By Elaine K. Alexander, Special to the Light

Washington Post investigative reporters Scott Higham and Sari Horwitz won the Pulitzer Prize in 2002 for a series on D.C.’s child welfare system. Their recently published book, “Finding Chandra: A True Washington Murder Mystery” (Scribner, $26) is about the botched police investigation in the case of a missing person: Chandra Levy, a 24-year old government intern who sent her mother an email on May 1, 2001 and then vanished. 

Afterwards, in a partnership of wrongful suspicion, police and press focused exclusively on Gary Condit, the 52-year old, married congressman from California with whom Chandra had been secretly involved. Law enforcers interviewed him repeatedly, ransacked his condo and matched his DNA (without significant outcome) to semen stains on Levy’s underwear.

It would have been apparent that Condit was guilty only of having another in a series of affairs with younger women. But the tragedy of errors began within the first 48 hours of the investigation, when the police failed to secure the surveillance videos from Levy’s apartment building and corrupted her laptop’s hard drive. After that, it was six weeks before an FBI analysis could recover her final Internet history. Even then a search, properly located in Washington’s Rock Creek Park, was critically misdirected to extend 100 yards from park roads rather than roads and paths. When, one year after Levy’s disappearance, a hiker stumbled upon her scattered, skeletal remains (and all possible evidence about the cause of her death and the DNA identity of her murderer had been irretrievably lost), the crime scene was only 50 yards from the parameters of the original search. 

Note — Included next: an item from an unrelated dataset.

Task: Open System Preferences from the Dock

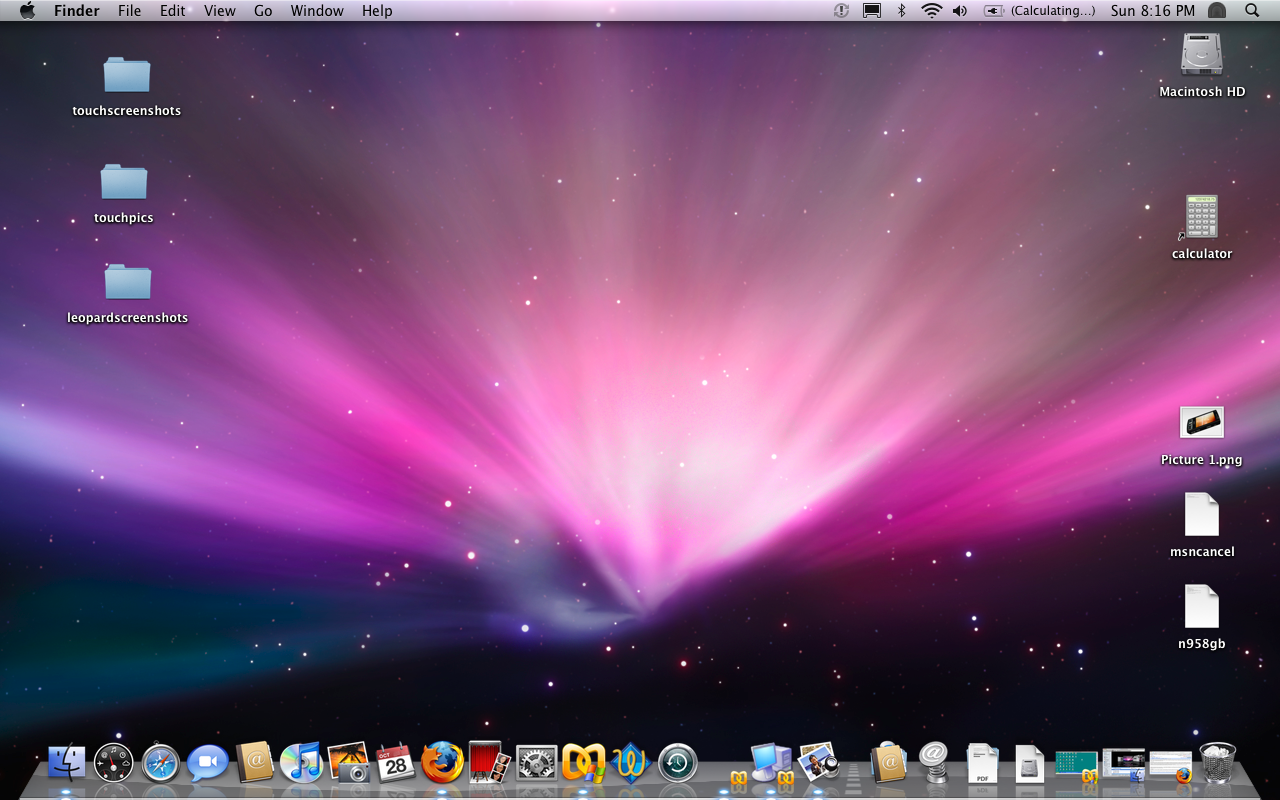Action: 536,763
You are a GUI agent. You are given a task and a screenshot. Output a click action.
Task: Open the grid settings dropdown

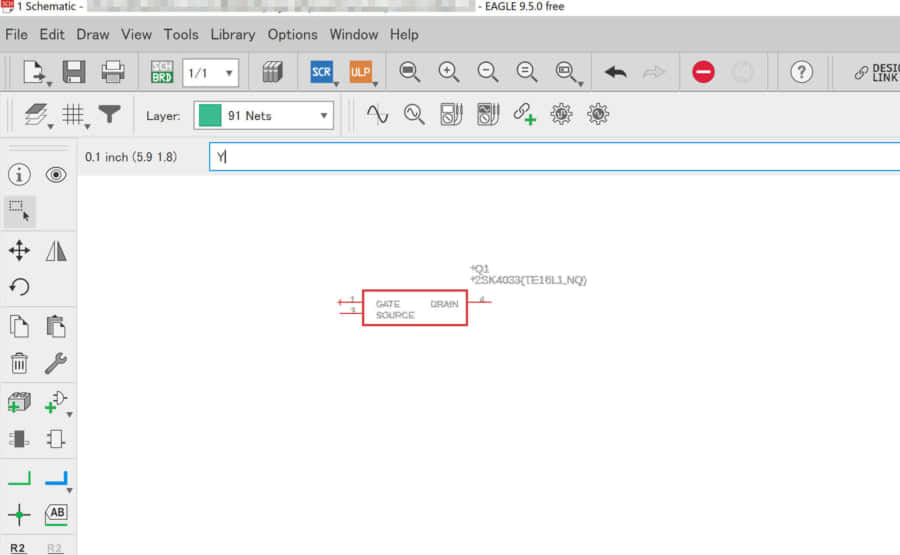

The predictable, global “media frenzy” was fed by police leaks and near daily, news conferences obligingly conducted by the assistant chief of police. Condit staunchly evaded the press and paparazzi. But in August 2001, in a naive (and ultimately unsuccessful) effort to win back his Modesto-area constituency, the congressman gave pop-news personality, Connie Chung, an exclusive interview. Twenty-four million Americans tuned in as she shamelessly urged Condit to “come clean.” Meanwhile, he repeatedly emphasized his total cooperation with the police, but, pleading privacy, refused details of his involvement with Levy, failing even to acknowledge that it had a sexual dimension. 

But who did kill Chandra Levy? In 2007, when Higham and Horwitz began their “burn it to the ground” investigation, the case had gone stone cold. Since then a Salvadoran immigrant, Ingmar Adalid Guandique, has been charged with Levy’s murder, and during book talks, the authors have given Oct. 4 as the date of the trial. The purely circumstantial evidence includes a witness report of Guandique’s appearance the day that Levy disappeared. He reportedly had scratches on his throat, a blood bruise in one eye and a bruised and swollen lip-chilling suggestions of an intense and desperate struggle. 

It has taken nine years for Washington law enforcers to develop a case against Guandique, and that story makes for an engaging and maddening read, although the murder mystery is shadowed by another puzzle. Levy had been reared in an upper middle-class family in Modesto, Calif. by attentive and sensitive, baby-boomer parents who freely blended new-age spirituality with their Jewish roots. She had arrived in D.C. with plans to become an agent of the FBI or CIA. She was about to receive a master’s diploma from the University of Southern California in public policy.

Yet a large part of her life in Washington was confined to sneaky evenings with Condit. She had confided to some that her congressman would eventually leave his wife, retire from Congress and start a new family with her. Levy was intelligent, ambitious and admired by her peers. But even before her murder, she had let her life be derailed by Condit. Why didn’t she know that she deserved better and more?

Elaine K. Alexander is a free-lance writer living in Creve Coeur.